(Stored records)
"""
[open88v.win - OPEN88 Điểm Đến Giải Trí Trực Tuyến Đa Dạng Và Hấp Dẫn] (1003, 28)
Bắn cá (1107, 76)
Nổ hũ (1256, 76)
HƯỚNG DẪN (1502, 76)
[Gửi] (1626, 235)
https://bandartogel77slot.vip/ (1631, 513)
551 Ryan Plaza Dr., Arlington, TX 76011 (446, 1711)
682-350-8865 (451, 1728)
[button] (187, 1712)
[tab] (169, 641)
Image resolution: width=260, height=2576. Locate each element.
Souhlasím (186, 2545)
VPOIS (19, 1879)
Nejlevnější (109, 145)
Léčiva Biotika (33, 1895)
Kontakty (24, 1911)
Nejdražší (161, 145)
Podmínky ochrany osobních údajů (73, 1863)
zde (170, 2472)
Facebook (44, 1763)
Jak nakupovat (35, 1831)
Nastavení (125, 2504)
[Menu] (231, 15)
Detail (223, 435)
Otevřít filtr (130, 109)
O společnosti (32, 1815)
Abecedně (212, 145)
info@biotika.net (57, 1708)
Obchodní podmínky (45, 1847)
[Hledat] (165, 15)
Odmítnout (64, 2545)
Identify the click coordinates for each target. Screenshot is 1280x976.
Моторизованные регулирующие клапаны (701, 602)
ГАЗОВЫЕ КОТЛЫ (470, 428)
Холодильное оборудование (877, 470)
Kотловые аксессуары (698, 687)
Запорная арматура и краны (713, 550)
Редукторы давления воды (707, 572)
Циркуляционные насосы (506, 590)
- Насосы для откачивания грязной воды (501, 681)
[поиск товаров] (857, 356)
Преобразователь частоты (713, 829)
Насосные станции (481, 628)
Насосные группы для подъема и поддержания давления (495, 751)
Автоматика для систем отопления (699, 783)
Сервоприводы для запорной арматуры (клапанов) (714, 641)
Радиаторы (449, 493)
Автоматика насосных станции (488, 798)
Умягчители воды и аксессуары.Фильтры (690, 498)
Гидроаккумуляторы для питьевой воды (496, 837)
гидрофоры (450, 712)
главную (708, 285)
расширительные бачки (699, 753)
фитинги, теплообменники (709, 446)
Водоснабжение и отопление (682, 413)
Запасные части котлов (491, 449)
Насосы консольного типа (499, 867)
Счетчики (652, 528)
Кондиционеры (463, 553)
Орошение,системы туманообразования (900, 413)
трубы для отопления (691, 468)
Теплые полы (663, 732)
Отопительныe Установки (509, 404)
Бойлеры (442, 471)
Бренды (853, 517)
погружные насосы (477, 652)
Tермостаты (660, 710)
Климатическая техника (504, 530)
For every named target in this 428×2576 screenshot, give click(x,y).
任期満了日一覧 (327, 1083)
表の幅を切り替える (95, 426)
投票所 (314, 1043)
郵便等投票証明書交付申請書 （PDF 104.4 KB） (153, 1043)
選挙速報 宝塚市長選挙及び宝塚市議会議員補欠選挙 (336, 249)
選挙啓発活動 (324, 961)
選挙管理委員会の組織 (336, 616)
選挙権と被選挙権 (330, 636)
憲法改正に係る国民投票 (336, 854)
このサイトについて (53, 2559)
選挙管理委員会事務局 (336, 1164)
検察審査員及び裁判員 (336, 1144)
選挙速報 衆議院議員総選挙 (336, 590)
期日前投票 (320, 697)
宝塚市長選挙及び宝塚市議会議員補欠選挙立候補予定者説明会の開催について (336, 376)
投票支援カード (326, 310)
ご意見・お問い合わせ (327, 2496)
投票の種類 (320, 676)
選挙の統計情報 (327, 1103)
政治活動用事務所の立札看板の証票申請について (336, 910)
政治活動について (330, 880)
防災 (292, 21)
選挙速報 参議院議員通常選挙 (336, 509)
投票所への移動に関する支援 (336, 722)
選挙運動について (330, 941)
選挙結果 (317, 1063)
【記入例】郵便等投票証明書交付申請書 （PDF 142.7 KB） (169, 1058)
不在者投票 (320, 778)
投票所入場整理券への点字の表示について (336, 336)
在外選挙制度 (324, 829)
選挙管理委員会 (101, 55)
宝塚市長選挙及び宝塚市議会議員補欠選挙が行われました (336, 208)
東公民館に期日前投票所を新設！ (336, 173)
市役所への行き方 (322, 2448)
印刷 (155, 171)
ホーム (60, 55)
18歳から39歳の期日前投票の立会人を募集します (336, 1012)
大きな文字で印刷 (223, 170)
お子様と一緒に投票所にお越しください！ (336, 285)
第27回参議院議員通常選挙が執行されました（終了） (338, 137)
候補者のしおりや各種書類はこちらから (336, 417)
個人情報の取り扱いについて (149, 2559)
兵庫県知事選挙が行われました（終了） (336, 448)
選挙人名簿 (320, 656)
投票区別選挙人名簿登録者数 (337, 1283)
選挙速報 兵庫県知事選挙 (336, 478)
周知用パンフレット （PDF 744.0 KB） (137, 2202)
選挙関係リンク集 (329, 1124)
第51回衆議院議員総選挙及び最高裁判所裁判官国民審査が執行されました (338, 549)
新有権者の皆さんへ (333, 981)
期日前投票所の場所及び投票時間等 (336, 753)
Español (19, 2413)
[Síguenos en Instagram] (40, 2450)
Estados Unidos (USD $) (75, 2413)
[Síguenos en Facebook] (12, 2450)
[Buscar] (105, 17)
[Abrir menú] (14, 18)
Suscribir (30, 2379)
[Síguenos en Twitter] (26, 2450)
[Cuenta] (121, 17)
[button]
"""
◆ TASK:
With the line containing "検察審査員及び裁判員 (336, 1144)" as the first and the last line of the data as the final one, copy every line between them exactly, those two included.

◆ THE COMPLETED TASK:
検察審査員及び裁判員 (336, 1144)
選挙速報 衆議院議員総選挙 (336, 590)
期日前投票 (320, 697)
宝塚市長選挙及び宝塚市議会議員補欠選挙立候補予定者説明会の開催について (336, 376)
投票支援カード (326, 310)
ご意見・お問い合わせ (327, 2496)
投票の種類 (320, 676)
選挙の統計情報 (327, 1103)
政治活動用事務所の立札看板の証票申請について (336, 910)
政治活動について (330, 880)
防災 (292, 21)
選挙速報 参議院議員通常選挙 (336, 509)
投票所への移動に関する支援 (336, 722)
選挙運動について (330, 941)
選挙結果 (317, 1063)
【記入例】郵便等投票証明書交付申請書 （PDF 142.7 KB） (169, 1058)
不在者投票 (320, 778)
投票所入場整理券への点字の表示について (336, 336)
在外選挙制度 (324, 829)
選挙管理委員会 (101, 55)
宝塚市長選挙及び宝塚市議会議員補欠選挙が行われました (336, 208)
東公民館に期日前投票所を新設！ (336, 173)
市役所への行き方 (322, 2448)
印刷 (155, 171)
ホーム (60, 55)
18歳から39歳の期日前投票の立会人を募集します (336, 1012)
大きな文字で印刷 (223, 170)
お子様と一緒に投票所にお越しください！ (336, 285)
第27回参議院議員通常選挙が執行されました（終了） (338, 137)
候補者のしおりや各種書類はこちらから (336, 417)
個人情報の取り扱いについて (149, 2559)
兵庫県知事選挙が行われました（終了） (336, 448)
選挙人名簿 (320, 656)
投票区別選挙人名簿登録者数 (337, 1283)
選挙速報 兵庫県知事選挙 (336, 478)
周知用パンフレット （PDF 744.0 KB） (137, 2202)
選挙関係リンク集 (329, 1124)
第51回衆議院議員総選挙及び最高裁判所裁判官国民審査が執行されました (338, 549)
新有権者の皆さんへ (333, 981)
期日前投票所の場所及び投票時間等 (336, 753)
Español (19, 2413)
[Síguenos en Instagram] (40, 2450)
Estados Unidos (USD $) (75, 2413)
[Síguenos en Facebook] (12, 2450)
[Buscar] (105, 17)
[Abrir menú] (14, 18)
Suscribir (30, 2379)
[Síguenos en Twitter] (26, 2450)
[Cuenta] (121, 17)
[button]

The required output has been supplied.